Switch "September" to "October" and give the records again, starting with the first one and going on through the line with "Best Little Promo". Change nothing else and leave the pictures out.

[Entries on where items appear]
━━━━
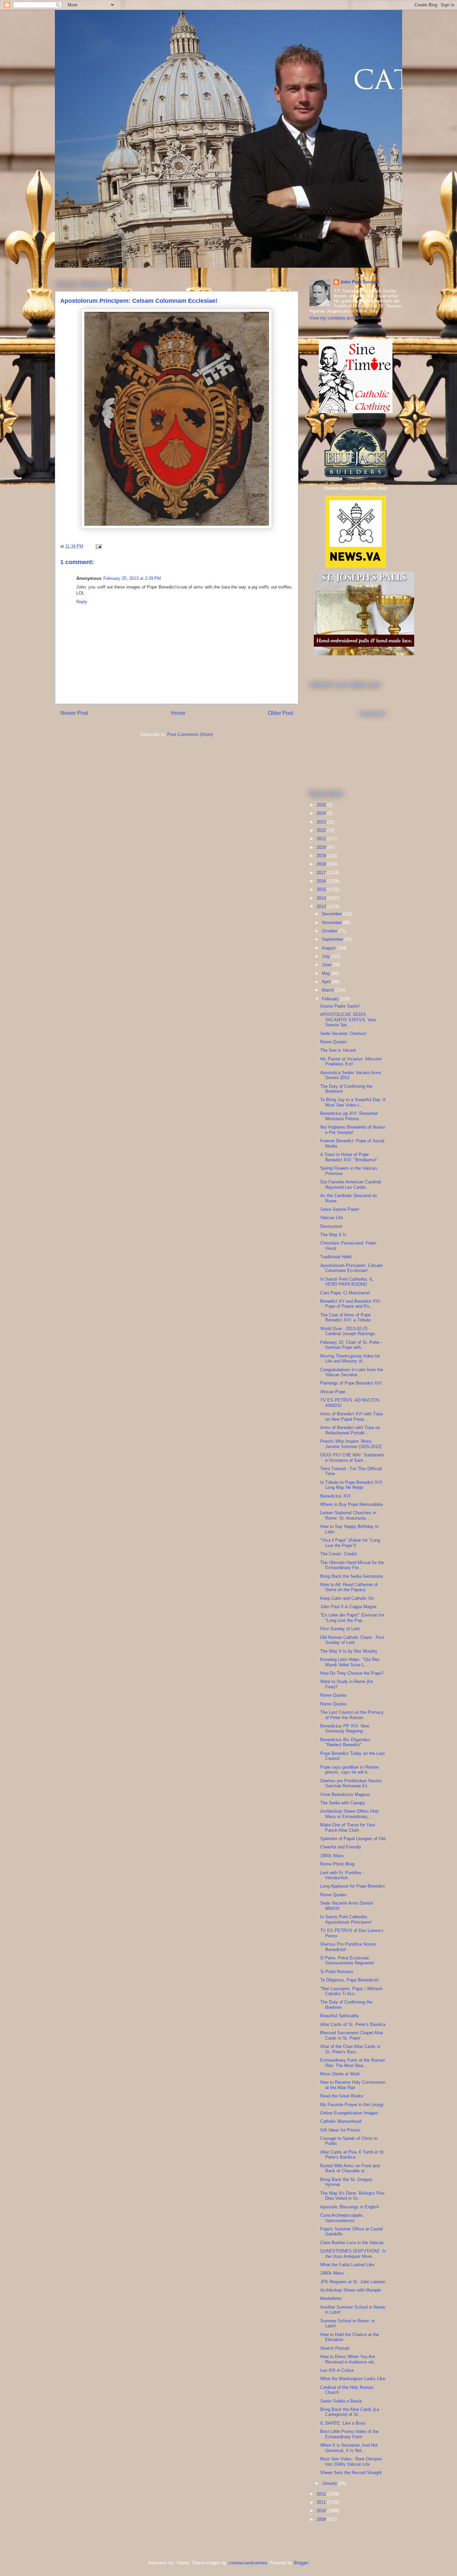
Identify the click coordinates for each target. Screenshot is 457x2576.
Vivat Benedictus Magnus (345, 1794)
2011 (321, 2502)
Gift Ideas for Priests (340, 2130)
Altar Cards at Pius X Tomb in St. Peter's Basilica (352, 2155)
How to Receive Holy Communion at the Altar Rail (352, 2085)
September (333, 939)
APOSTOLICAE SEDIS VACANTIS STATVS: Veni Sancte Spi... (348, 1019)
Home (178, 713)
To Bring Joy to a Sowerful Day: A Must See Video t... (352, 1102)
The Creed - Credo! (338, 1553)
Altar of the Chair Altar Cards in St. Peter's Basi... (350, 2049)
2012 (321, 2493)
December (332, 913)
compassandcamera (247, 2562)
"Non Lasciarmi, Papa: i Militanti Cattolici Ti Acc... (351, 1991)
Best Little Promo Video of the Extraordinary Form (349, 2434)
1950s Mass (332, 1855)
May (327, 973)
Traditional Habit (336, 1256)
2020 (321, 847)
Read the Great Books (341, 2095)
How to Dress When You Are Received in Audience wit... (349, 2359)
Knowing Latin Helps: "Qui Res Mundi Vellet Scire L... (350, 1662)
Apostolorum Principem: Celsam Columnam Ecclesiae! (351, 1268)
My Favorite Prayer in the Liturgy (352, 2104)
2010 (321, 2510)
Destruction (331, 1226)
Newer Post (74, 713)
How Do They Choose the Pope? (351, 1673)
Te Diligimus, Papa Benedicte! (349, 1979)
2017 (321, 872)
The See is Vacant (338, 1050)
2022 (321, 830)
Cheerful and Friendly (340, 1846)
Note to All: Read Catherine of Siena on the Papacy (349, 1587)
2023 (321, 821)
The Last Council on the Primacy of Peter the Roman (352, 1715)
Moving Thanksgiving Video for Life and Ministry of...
━━━━
### CORRECT ANSWER
Identify the click coordinates for each target. Screenshot is 457x2576.
Vivat Benedictus Magnus (345, 1794)
2011 (321, 2502)
Gift Ideas for Priests (340, 2130)
Altar Cards at Pius X Tomb in St. Peter's Basilica (352, 2155)
How to Receive Holy Communion at the Altar Rail (352, 2085)
October (333, 939)
APOSTOLICAE SEDIS VACANTIS STATVS: Veni Sancte Spi... (348, 1019)
Home (178, 713)
To Bring Joy to a Sowerful Day: A Must See Video t... (352, 1102)
The Creed - Credo! (338, 1553)
Altar of the Chair Altar Cards in St. Peter's Basi... (350, 2049)
2012 (321, 2493)
December (332, 913)
compassandcamera (247, 2562)
"Non Lasciarmi, Papa: i Militanti Cattolici Ti Acc... (351, 1991)
Best Little Promo Video of the Extraordinary Form (349, 2434)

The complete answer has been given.